## What to do
The answer must be an exact copy of the lines from the one containing "Given: Open the" through the end of the records, with the pictures left out.

## Information shown
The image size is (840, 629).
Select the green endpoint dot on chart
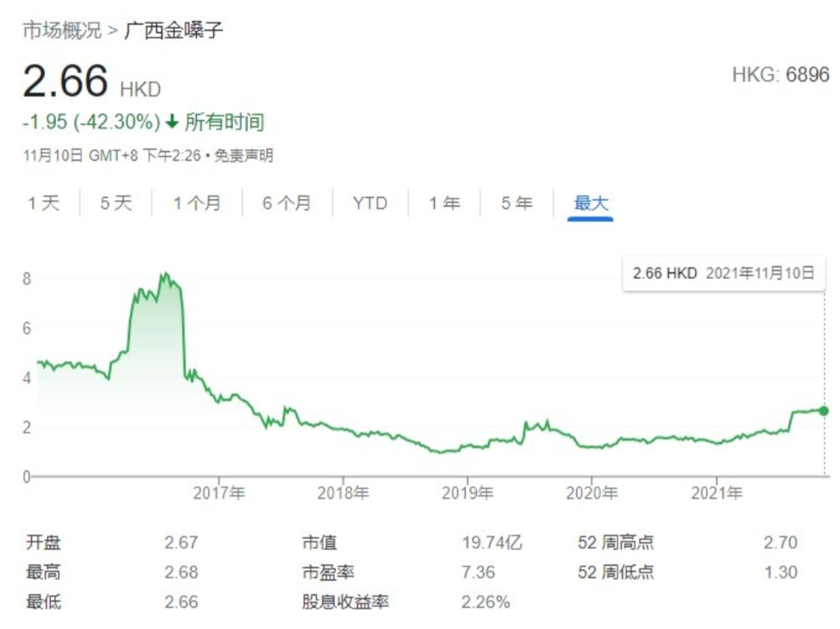[x=824, y=410]
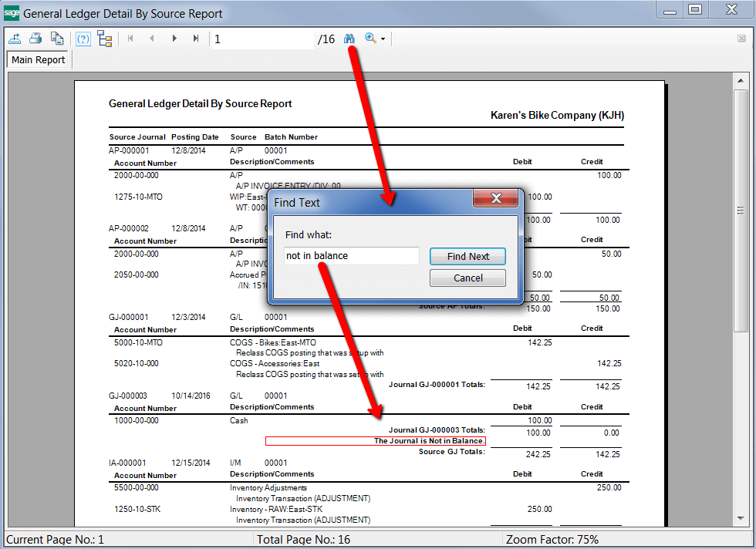Advance to the next report page

pos(174,38)

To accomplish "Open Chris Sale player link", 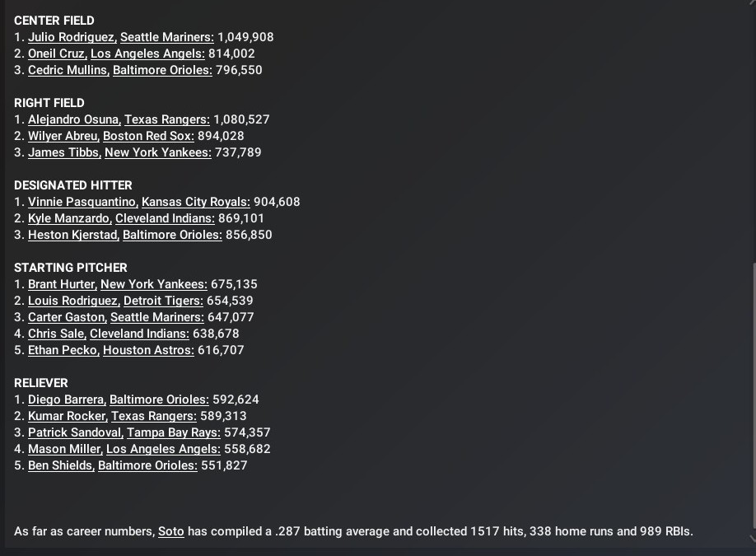I will [55, 334].
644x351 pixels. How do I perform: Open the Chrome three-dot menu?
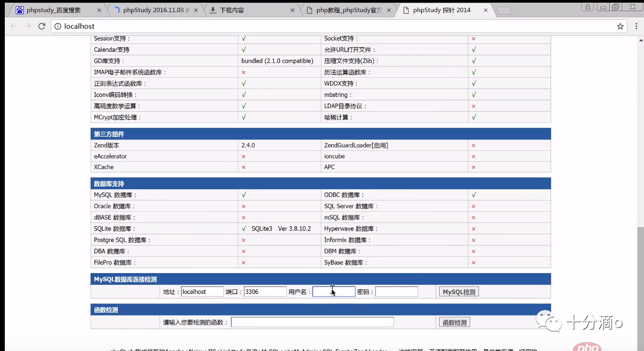636,26
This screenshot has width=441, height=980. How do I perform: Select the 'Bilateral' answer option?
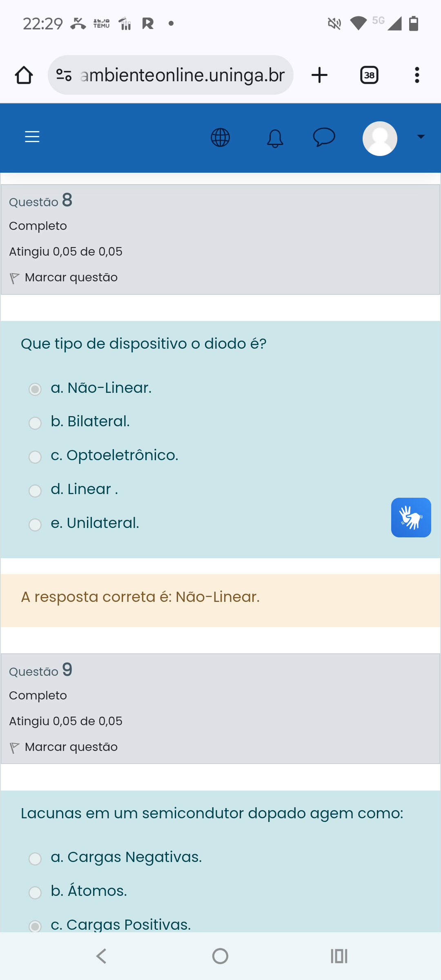tap(35, 423)
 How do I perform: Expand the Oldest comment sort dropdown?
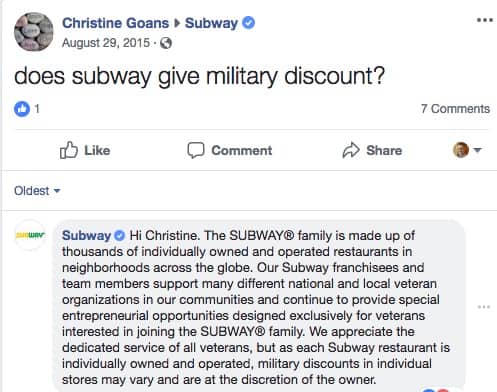pos(37,191)
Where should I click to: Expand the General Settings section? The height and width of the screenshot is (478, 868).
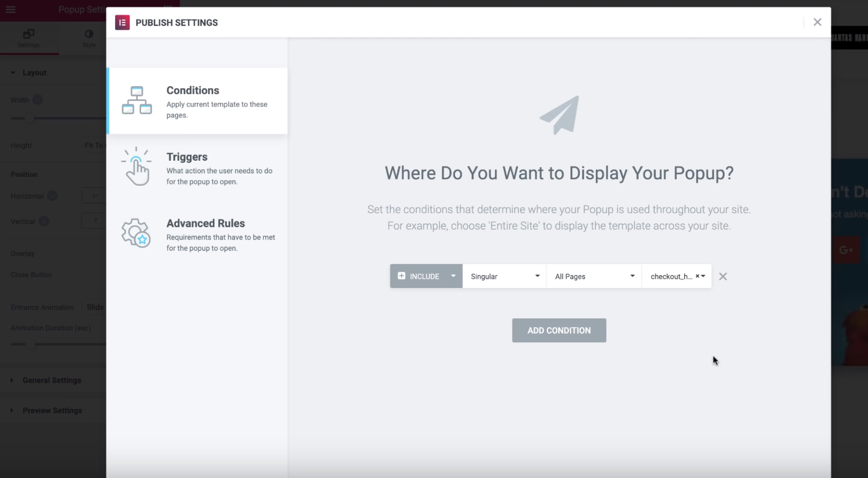[x=52, y=380]
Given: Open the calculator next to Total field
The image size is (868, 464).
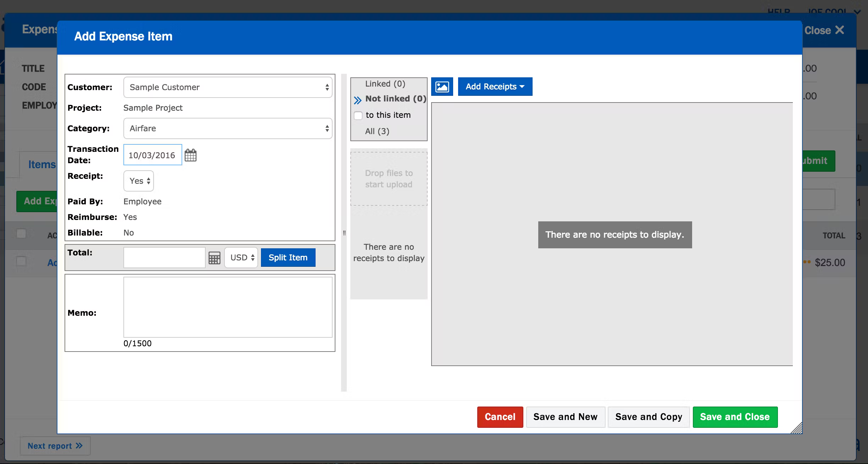Looking at the screenshot, I should [214, 258].
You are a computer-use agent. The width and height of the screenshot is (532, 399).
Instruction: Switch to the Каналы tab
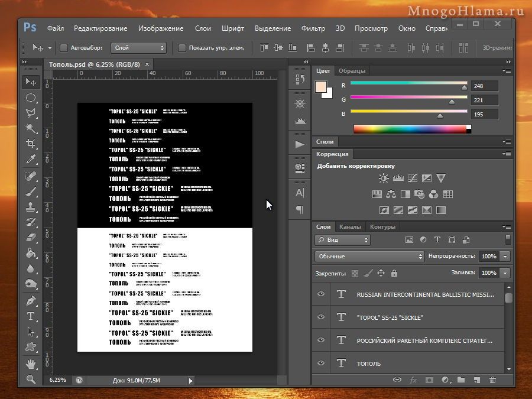click(351, 226)
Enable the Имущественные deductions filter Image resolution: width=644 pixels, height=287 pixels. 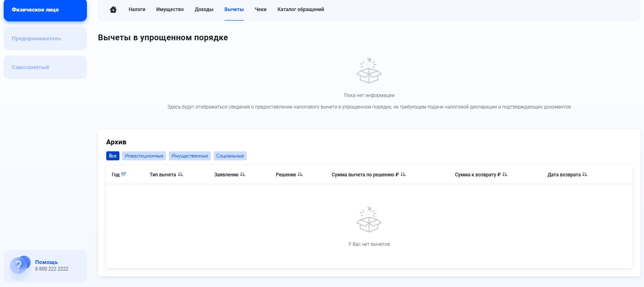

## Your solution
Given: Open the calculator next to Total field
The image size is (868, 464).
Looking at the screenshot, I should [214, 258].
You are a computer-use agent. The width and height of the screenshot is (532, 399).
Instruction: Switch to the Каналы tab
click(351, 226)
Enable the Имущественные deductions filter Image resolution: width=644 pixels, height=287 pixels. 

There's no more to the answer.